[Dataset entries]
------------------------

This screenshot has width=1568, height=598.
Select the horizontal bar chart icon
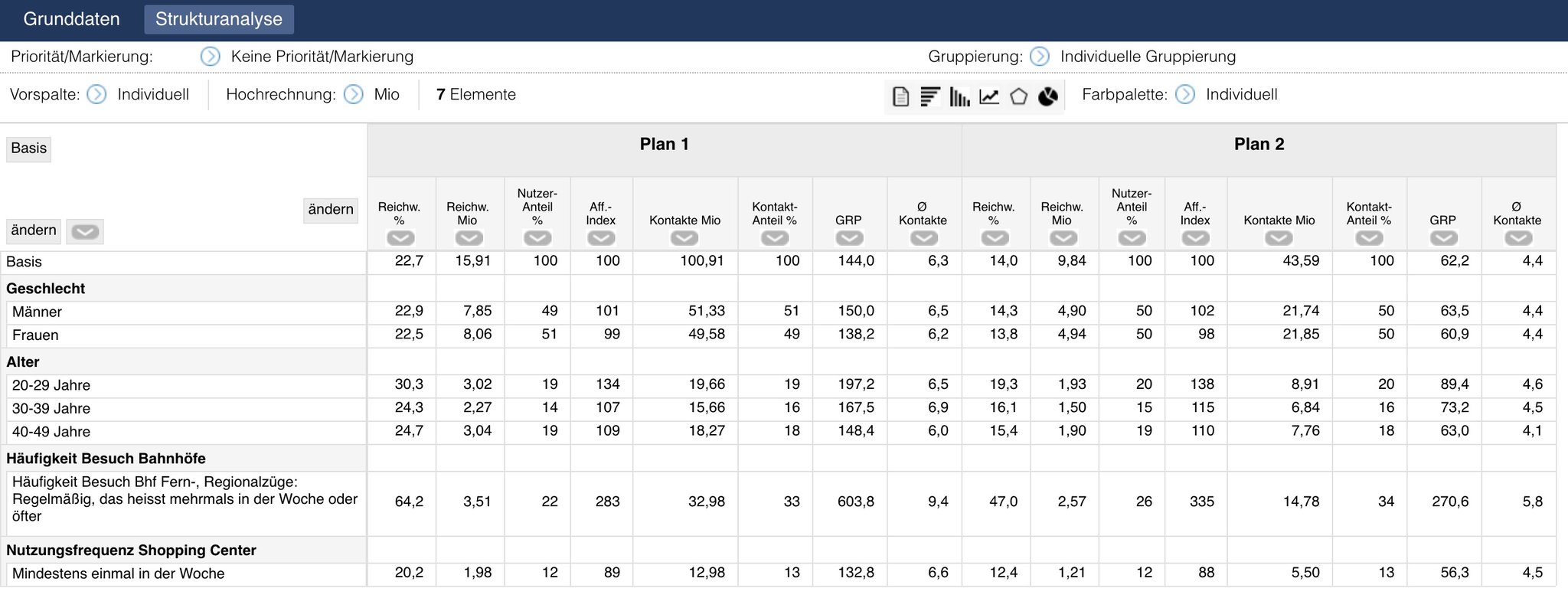point(930,96)
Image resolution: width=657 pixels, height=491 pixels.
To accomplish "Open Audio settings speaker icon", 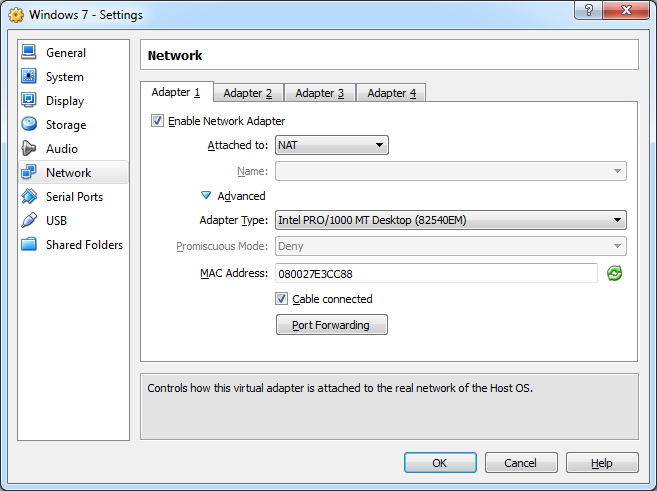I will (x=28, y=149).
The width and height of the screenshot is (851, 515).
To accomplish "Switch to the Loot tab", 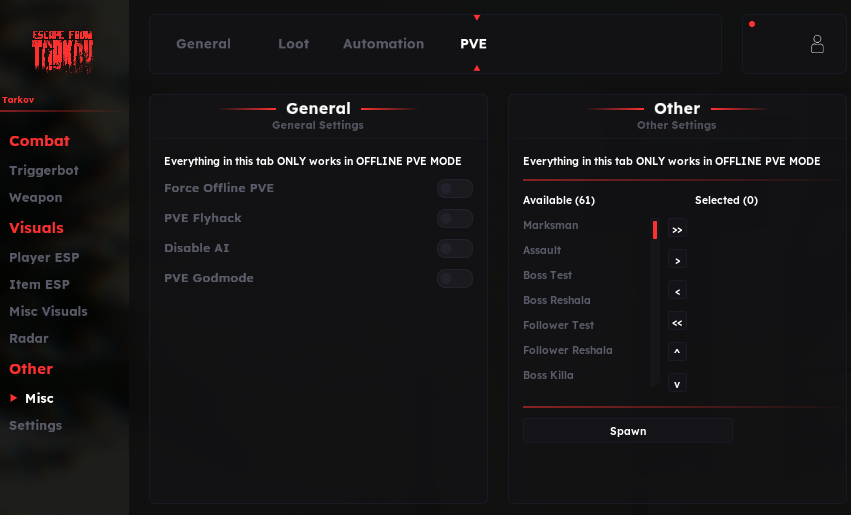I will (x=293, y=44).
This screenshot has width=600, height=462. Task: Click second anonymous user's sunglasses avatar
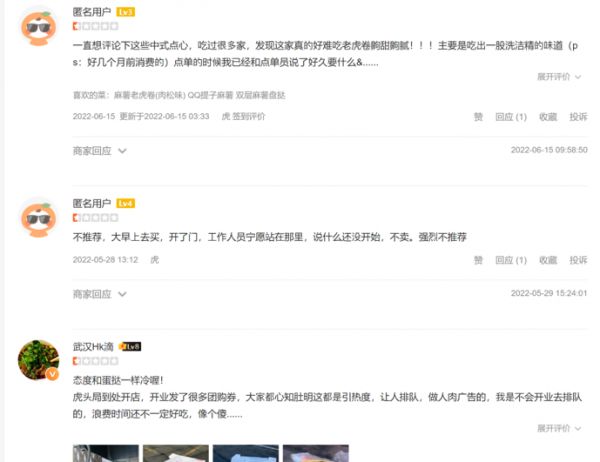38,218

------------------------

• Your objective:
Leave out the pictures and return, exactly as written, only the lines from the line with "This screenshot has width=600, height=462." through the end of the records above.

• Answer to this exercise:
This screenshot has width=600, height=462. Task: Click second anonymous user's sunglasses avatar
38,218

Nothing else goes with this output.